(STATED EXERCISE) Copy out the lines of the rows from the one containing "Open the ECGs Taken On Kardia banner" through the end of the rows, both included. Leave the pictures out.

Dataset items
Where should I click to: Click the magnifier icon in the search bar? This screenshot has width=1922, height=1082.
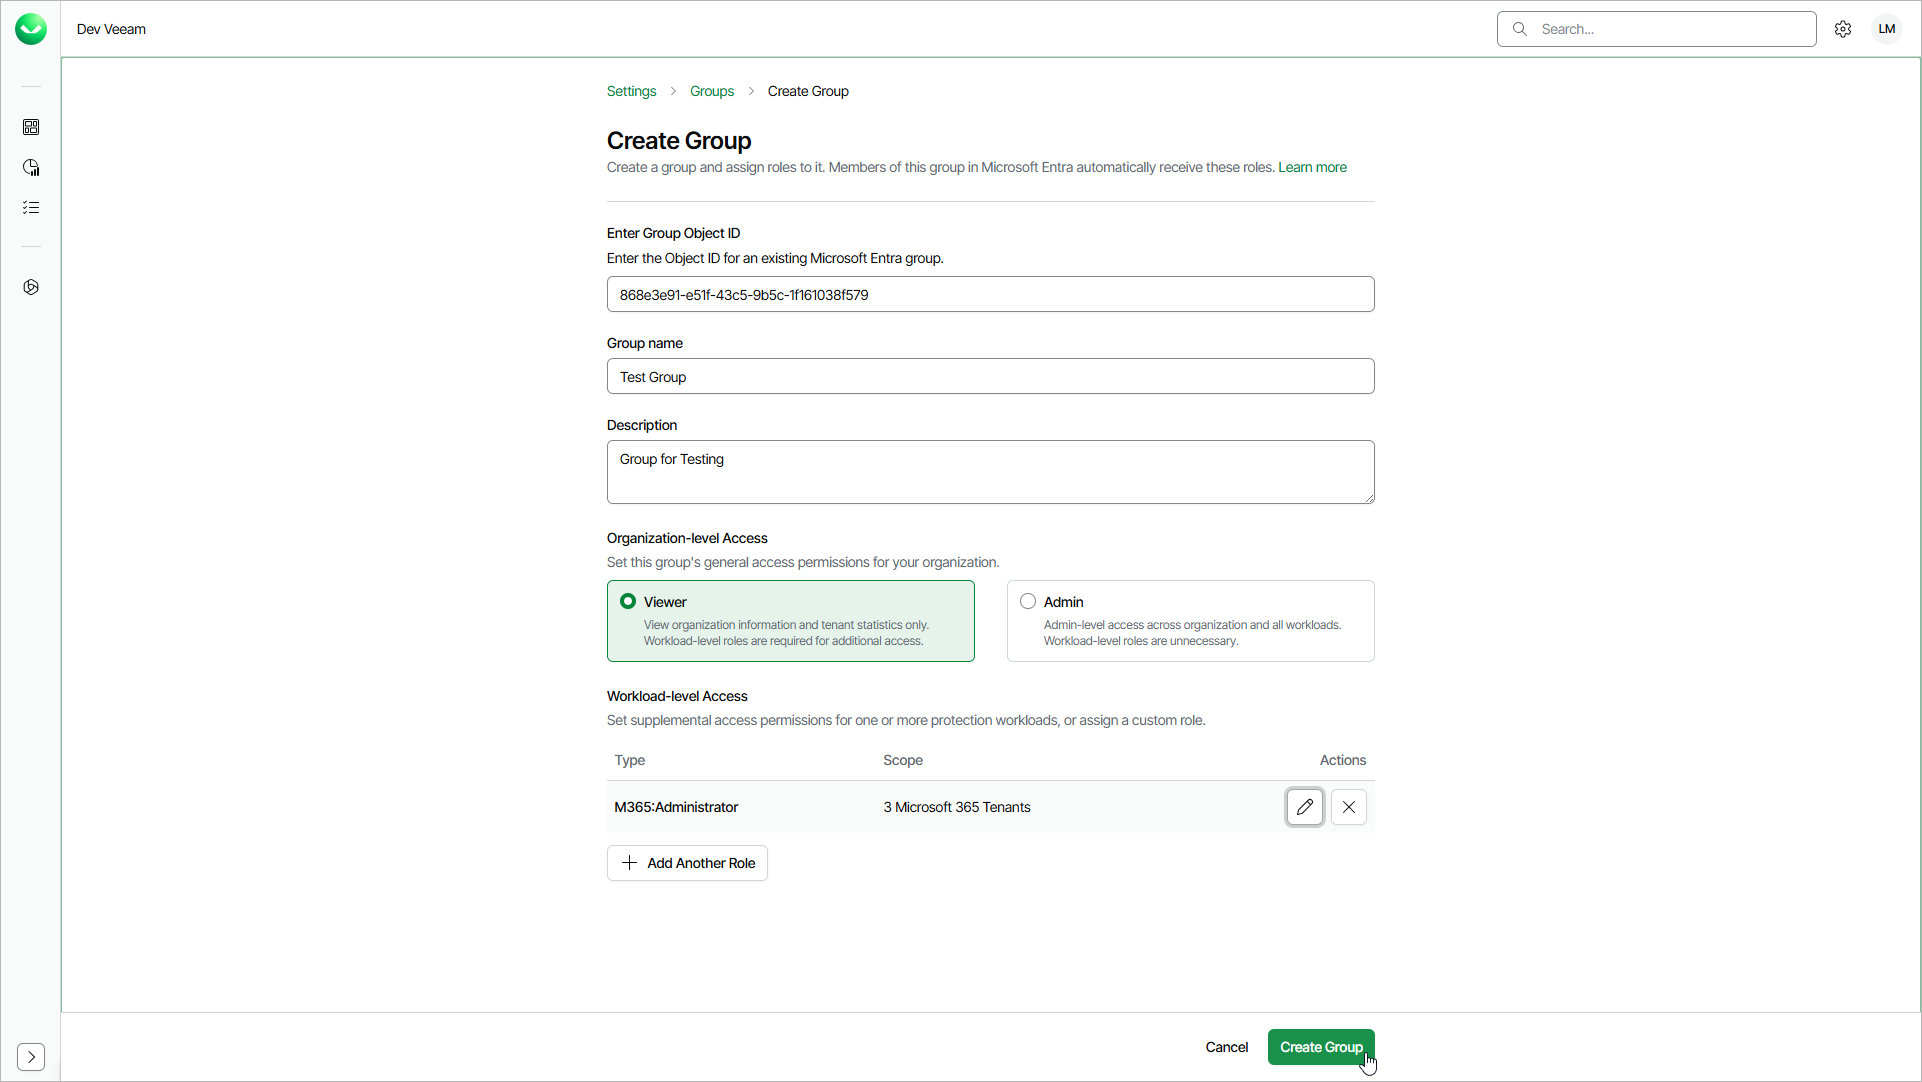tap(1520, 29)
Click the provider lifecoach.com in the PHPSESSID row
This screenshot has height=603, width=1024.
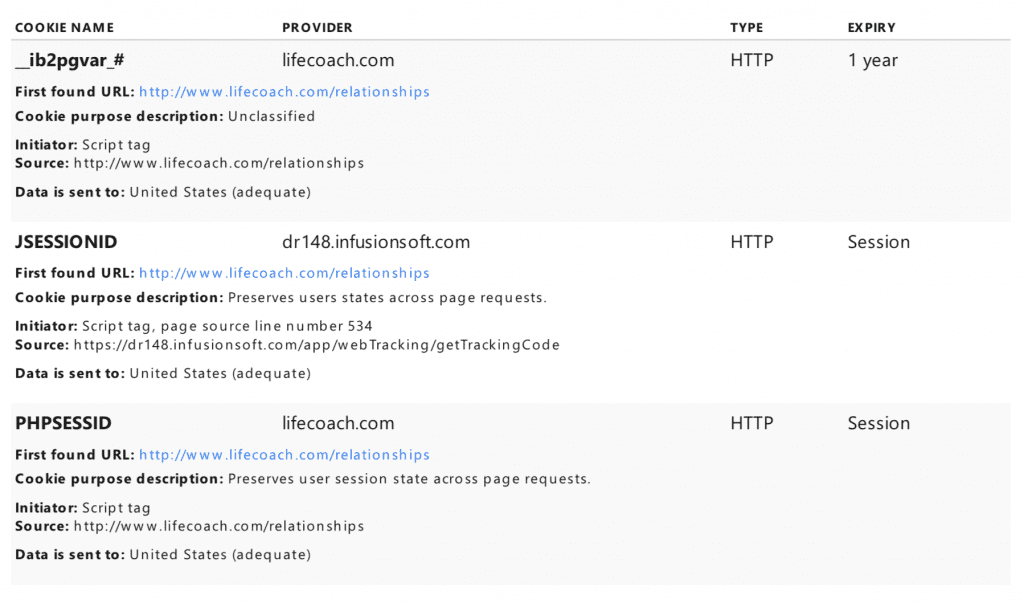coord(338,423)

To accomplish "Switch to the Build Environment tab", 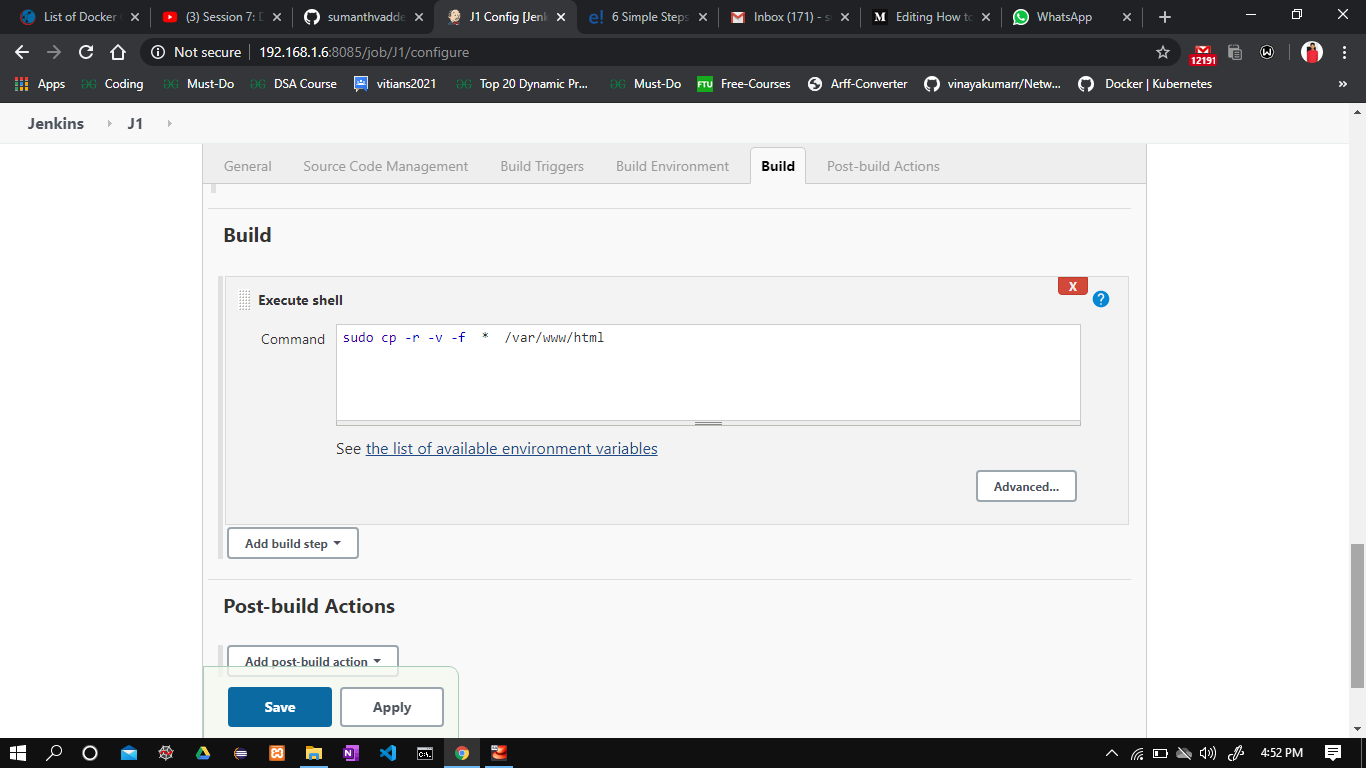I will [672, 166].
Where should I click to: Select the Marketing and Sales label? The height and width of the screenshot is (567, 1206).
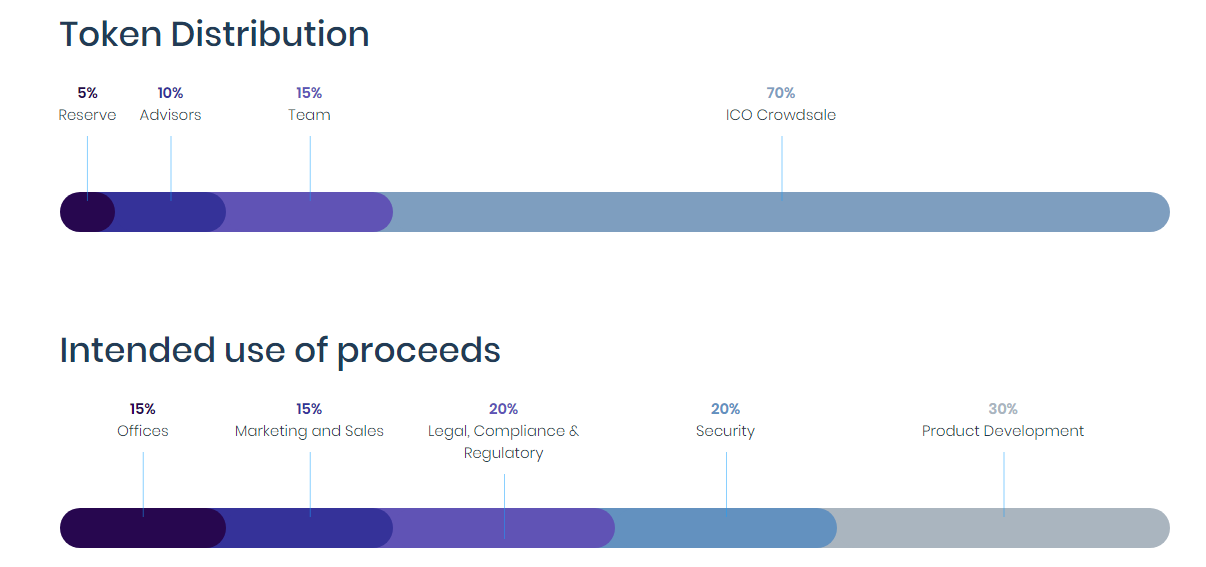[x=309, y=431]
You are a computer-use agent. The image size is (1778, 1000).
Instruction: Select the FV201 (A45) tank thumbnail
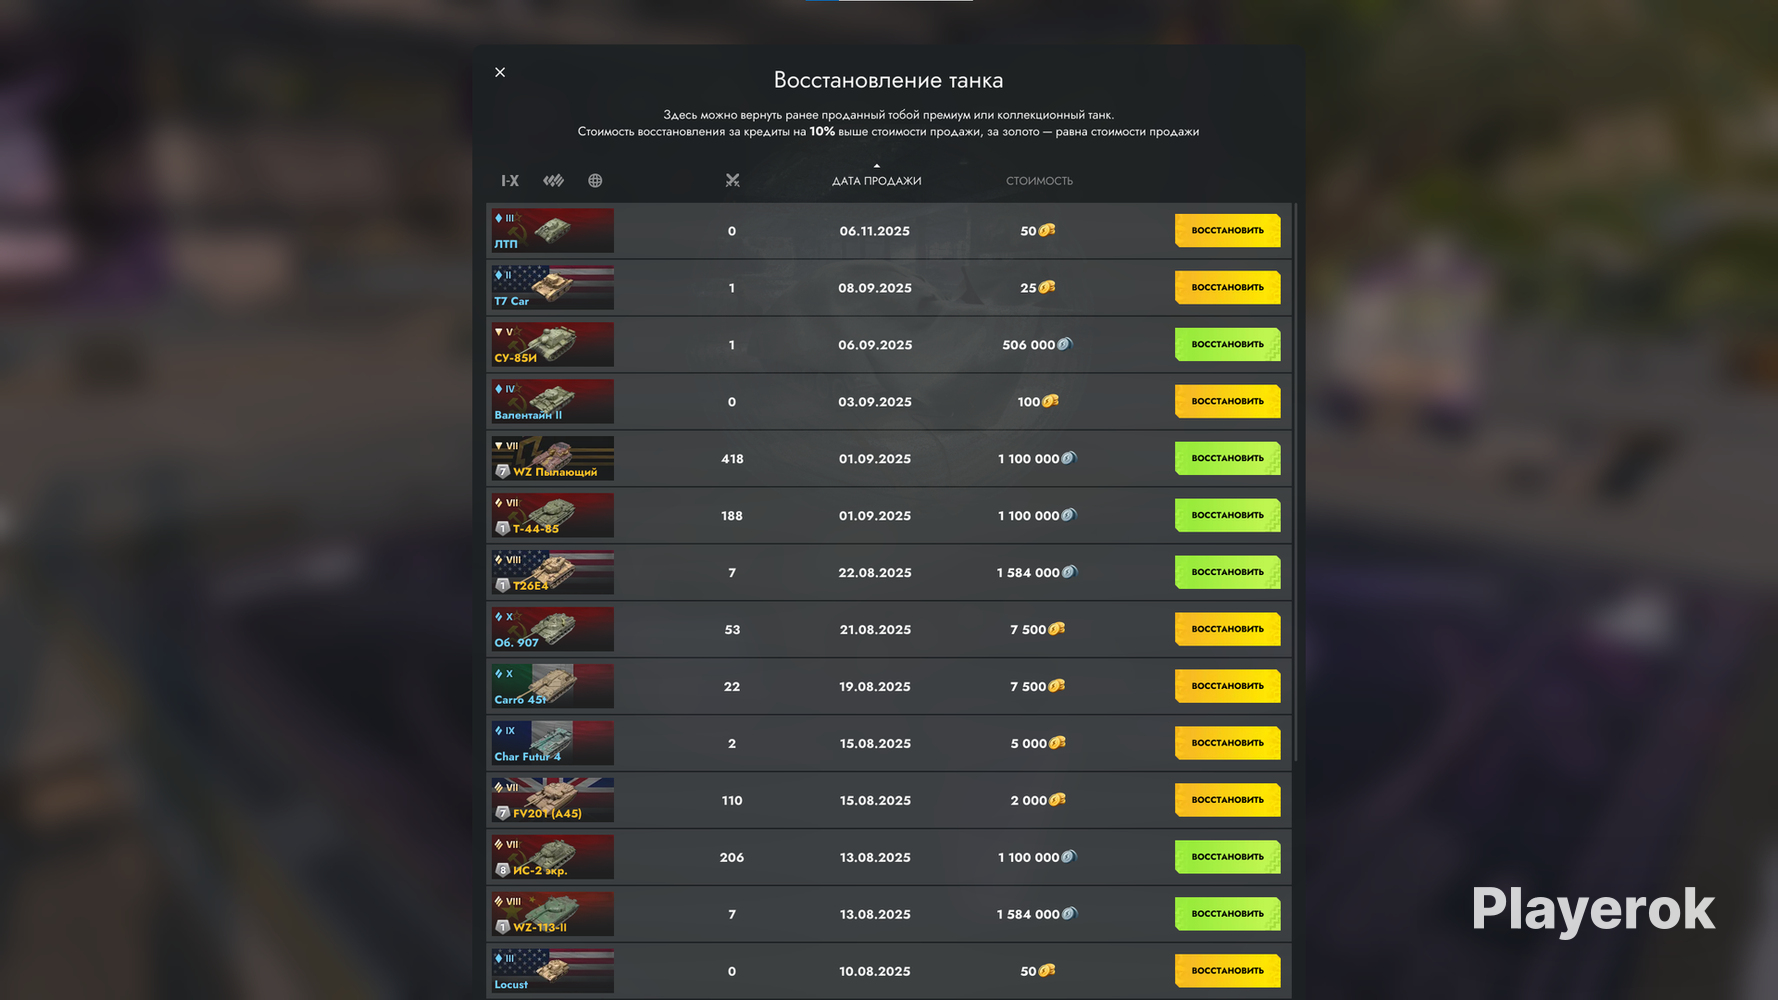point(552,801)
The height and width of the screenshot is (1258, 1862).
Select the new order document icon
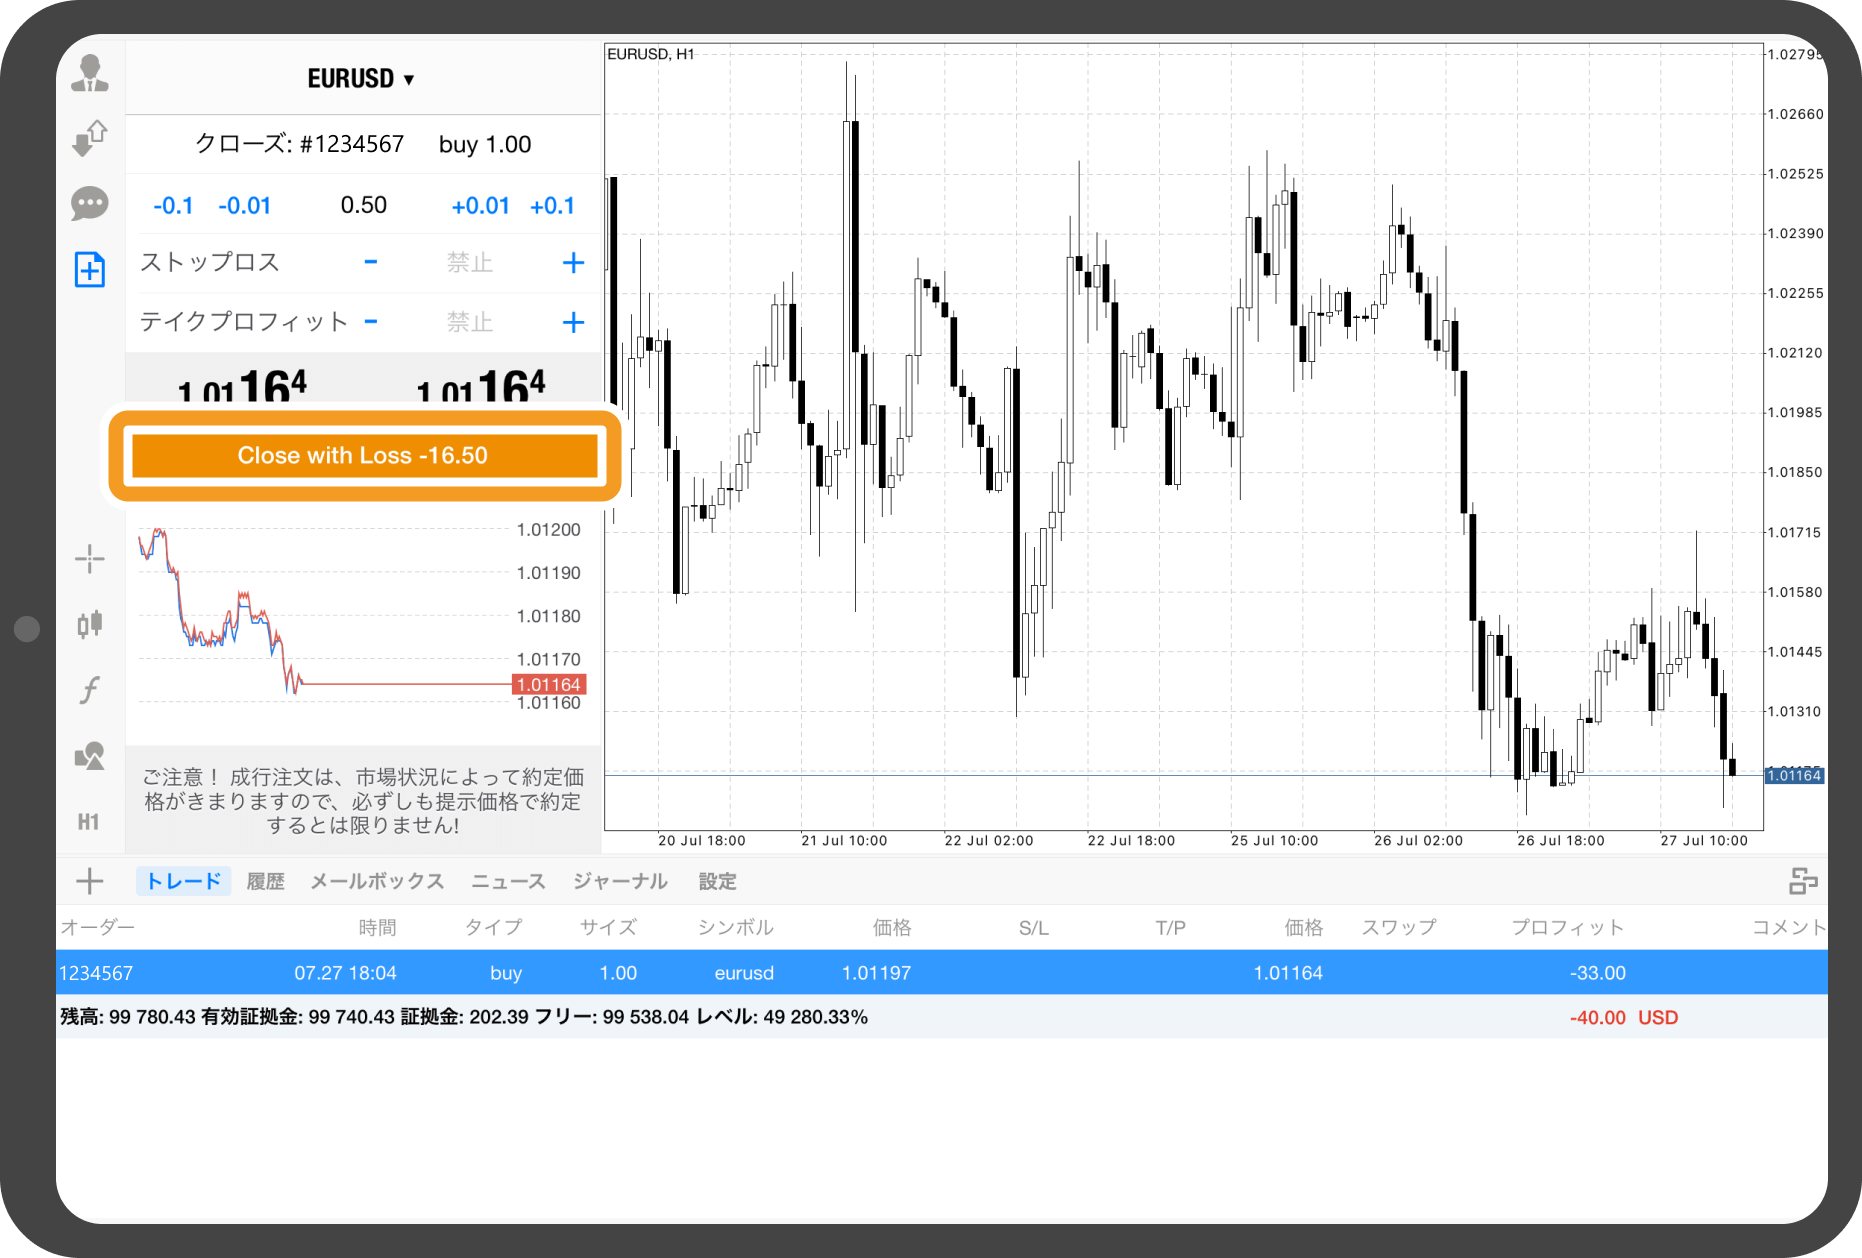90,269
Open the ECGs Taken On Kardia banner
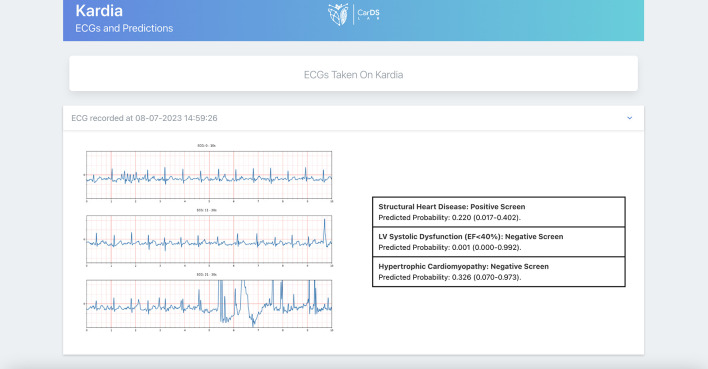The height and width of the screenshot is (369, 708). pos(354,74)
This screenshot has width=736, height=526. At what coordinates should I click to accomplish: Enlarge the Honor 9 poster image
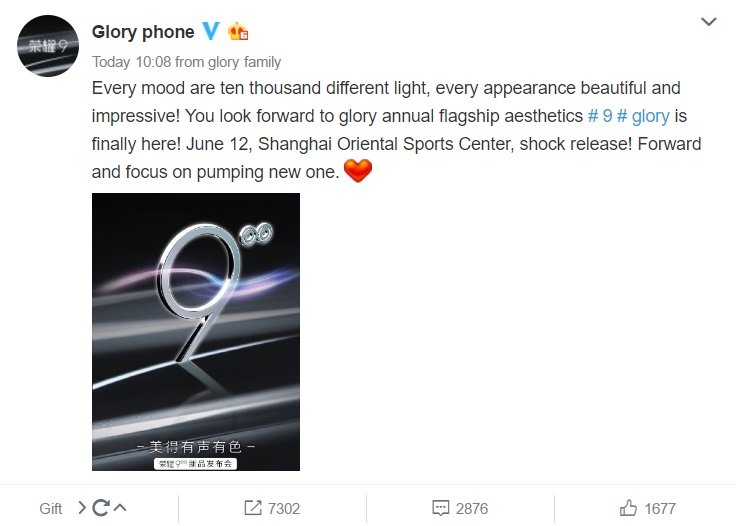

(REPLY TO THE EXERCISE)
Open the ECGs Taken On Kardia banner
The height and width of the screenshot is (369, 708). pos(354,74)
This screenshot has width=736, height=526. At what coordinates should I click to accomplish: Enlarge the Honor 9 poster image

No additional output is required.